Enumera todas las líneas de los datos que contienen la palabra "width" y cópialas sin cambios. Se distinguen mayúsculas y minúsculas.

**Entradas listadas en un conjunto de datos**
···
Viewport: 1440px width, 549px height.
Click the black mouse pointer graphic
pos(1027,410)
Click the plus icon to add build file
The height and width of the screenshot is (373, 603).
···
**RESULTADO DEL EJERCICIO**
Viewport: 1440px width, 549px height.
The height and width of the screenshot is (373, 603).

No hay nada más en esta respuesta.